··· Provided records
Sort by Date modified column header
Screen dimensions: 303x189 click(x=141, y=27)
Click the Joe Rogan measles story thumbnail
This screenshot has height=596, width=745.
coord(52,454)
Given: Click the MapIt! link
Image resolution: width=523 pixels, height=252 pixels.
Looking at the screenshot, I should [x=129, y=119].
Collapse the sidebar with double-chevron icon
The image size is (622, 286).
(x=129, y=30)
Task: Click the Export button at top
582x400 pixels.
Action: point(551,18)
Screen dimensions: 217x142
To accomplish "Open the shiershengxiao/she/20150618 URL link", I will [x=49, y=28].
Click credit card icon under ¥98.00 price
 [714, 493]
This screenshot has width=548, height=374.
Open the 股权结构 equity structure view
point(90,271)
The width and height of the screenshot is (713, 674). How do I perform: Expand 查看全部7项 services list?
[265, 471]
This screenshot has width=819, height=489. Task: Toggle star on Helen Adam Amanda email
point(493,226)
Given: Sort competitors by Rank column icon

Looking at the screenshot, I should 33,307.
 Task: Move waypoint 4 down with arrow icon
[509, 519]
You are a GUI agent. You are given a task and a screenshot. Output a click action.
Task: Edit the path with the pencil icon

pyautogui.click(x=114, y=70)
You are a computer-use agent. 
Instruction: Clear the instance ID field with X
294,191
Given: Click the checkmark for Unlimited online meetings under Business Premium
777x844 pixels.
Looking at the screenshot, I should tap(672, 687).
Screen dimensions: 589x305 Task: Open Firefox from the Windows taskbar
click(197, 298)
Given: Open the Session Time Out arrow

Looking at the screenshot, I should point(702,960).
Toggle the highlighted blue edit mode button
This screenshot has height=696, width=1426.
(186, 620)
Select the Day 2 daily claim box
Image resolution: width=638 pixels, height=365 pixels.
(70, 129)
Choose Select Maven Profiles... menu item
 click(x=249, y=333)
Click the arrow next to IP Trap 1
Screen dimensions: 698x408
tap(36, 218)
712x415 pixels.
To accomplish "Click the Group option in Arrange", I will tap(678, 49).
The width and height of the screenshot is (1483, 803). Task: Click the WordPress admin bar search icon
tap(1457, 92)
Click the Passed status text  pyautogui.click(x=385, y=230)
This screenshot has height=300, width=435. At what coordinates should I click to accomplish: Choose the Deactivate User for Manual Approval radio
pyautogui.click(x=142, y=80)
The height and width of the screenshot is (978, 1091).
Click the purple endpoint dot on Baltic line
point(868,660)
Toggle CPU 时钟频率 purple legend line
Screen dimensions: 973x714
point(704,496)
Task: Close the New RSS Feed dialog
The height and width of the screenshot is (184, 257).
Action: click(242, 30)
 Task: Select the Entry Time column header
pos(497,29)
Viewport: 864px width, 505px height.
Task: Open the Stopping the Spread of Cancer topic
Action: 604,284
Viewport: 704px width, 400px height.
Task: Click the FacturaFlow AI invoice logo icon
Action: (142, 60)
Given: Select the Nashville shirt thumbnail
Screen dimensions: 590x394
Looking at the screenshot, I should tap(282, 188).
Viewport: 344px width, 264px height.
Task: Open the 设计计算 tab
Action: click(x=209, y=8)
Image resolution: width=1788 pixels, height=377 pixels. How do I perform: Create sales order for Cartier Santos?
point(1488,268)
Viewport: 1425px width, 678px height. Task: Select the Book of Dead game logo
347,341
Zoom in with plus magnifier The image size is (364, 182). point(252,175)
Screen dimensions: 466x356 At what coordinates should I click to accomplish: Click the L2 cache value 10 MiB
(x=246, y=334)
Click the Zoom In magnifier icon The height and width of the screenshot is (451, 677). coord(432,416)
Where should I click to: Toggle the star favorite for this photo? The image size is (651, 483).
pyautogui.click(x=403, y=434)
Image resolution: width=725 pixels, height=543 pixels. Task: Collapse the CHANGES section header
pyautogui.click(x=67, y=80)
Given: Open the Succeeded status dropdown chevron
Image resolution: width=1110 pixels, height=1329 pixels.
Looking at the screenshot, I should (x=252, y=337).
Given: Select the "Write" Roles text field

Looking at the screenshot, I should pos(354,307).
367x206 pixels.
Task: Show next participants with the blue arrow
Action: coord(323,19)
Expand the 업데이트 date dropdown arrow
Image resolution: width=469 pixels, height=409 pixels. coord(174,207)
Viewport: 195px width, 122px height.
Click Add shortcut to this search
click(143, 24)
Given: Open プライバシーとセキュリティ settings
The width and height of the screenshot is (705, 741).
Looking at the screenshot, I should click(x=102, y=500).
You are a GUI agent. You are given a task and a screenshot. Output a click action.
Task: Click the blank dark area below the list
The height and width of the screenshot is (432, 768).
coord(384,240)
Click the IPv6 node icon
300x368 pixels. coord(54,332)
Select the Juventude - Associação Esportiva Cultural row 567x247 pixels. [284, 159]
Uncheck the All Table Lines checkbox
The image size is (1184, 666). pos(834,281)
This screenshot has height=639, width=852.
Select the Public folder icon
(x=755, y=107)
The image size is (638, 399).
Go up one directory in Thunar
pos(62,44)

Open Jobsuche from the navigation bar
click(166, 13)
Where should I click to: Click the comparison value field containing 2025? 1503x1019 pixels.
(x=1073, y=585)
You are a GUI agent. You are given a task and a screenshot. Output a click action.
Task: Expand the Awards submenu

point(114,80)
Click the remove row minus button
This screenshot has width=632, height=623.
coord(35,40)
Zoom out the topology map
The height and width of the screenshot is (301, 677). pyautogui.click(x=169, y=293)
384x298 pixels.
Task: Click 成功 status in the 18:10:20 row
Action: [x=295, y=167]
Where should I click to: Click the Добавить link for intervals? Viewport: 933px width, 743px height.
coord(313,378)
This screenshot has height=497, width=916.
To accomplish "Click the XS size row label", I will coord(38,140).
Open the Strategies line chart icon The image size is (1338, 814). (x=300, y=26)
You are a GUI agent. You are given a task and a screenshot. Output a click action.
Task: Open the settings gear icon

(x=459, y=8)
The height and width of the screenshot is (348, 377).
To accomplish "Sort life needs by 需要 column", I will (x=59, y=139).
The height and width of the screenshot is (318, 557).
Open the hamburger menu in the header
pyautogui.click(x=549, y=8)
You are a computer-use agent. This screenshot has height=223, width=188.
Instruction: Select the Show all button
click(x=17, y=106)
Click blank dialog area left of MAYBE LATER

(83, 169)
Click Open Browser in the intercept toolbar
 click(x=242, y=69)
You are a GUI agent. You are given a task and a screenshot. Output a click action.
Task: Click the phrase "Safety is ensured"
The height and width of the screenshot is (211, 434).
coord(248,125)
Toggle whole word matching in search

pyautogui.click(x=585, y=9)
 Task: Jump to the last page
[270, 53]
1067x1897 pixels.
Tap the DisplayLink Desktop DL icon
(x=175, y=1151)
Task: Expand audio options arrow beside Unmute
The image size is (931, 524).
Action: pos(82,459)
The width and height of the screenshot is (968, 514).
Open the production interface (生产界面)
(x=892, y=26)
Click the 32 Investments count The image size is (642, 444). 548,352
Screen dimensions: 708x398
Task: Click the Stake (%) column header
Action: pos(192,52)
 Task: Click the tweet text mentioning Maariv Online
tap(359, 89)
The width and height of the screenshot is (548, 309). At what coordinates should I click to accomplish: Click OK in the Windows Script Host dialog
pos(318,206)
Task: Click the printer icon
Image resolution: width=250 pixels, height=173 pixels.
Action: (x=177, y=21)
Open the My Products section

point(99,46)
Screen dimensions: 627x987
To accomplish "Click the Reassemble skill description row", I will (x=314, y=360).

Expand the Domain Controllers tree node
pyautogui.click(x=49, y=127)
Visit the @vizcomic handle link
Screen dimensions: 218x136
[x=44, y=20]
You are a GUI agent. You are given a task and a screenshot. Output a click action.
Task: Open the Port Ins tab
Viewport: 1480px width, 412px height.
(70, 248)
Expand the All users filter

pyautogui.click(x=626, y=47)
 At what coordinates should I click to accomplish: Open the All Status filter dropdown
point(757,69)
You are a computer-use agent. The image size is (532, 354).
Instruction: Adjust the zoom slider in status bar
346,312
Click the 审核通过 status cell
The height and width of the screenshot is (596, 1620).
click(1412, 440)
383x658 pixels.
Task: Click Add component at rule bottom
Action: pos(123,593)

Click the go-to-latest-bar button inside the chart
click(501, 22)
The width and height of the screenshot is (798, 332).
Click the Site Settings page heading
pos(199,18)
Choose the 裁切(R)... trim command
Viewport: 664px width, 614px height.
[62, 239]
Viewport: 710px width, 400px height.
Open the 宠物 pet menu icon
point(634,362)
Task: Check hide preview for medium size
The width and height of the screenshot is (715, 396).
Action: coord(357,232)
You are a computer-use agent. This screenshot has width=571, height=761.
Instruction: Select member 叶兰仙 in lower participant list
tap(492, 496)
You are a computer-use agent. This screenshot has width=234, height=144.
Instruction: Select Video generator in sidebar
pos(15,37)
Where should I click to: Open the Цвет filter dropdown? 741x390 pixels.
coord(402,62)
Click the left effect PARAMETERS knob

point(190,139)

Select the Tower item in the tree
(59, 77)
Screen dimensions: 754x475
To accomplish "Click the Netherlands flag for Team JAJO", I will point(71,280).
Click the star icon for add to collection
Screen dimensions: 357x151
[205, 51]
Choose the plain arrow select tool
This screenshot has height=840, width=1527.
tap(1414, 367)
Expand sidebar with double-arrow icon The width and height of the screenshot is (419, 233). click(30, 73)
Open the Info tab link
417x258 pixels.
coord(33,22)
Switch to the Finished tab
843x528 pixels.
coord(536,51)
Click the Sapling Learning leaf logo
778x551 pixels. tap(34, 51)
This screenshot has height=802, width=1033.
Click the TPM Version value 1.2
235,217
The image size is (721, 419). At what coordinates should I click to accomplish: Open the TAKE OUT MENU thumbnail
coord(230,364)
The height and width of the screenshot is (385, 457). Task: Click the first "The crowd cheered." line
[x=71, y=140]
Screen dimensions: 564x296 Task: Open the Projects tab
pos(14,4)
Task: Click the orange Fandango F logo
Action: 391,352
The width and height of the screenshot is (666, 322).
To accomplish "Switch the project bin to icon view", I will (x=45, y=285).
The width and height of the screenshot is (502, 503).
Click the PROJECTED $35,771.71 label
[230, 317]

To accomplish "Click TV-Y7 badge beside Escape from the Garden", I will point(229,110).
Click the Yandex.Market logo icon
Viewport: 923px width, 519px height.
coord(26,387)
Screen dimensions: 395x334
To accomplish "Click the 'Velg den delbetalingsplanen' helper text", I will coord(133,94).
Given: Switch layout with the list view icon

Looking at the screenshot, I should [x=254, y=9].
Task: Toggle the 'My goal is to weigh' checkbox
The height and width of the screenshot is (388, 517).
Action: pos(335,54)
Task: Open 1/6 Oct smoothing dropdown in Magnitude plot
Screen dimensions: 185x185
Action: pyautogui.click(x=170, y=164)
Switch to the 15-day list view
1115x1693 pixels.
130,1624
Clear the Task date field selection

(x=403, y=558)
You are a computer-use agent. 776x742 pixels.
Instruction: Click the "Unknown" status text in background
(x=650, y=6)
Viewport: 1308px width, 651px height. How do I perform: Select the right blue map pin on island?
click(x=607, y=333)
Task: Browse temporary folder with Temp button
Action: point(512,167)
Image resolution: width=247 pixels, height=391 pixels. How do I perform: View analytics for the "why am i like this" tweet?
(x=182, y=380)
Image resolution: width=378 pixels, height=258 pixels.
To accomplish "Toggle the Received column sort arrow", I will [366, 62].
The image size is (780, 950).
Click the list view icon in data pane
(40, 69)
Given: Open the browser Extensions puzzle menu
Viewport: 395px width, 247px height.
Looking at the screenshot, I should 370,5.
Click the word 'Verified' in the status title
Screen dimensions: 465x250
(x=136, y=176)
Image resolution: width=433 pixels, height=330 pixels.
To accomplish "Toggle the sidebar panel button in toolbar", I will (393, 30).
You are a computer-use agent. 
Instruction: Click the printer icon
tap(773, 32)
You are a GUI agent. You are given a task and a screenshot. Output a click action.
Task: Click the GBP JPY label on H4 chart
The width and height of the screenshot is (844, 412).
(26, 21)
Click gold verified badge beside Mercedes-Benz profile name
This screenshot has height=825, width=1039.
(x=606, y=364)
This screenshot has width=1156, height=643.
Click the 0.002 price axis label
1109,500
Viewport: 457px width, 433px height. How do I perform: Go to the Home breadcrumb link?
······
■ **Required work**
Could you return exactly the stretch of the data above that starts at the line with "Click the PROJECTED $35,771.71 label" and ends at the line with "Task: Toggle the", both lines included?

■ **Answer below**
Click the PROJECTED $35,771.71 label
[230, 317]

To accomplish "Click TV-Y7 badge beside Escape from the Garden", I will point(229,110).
Click the Yandex.Market logo icon
Viewport: 923px width, 519px height.
coord(26,387)
Screen dimensions: 395x334
To accomplish "Click the 'Velg den delbetalingsplanen' helper text", I will coord(133,94).
Given: Switch layout with the list view icon

Looking at the screenshot, I should [x=254, y=9].
Task: Toggle the 'My goal is to weigh' checkbox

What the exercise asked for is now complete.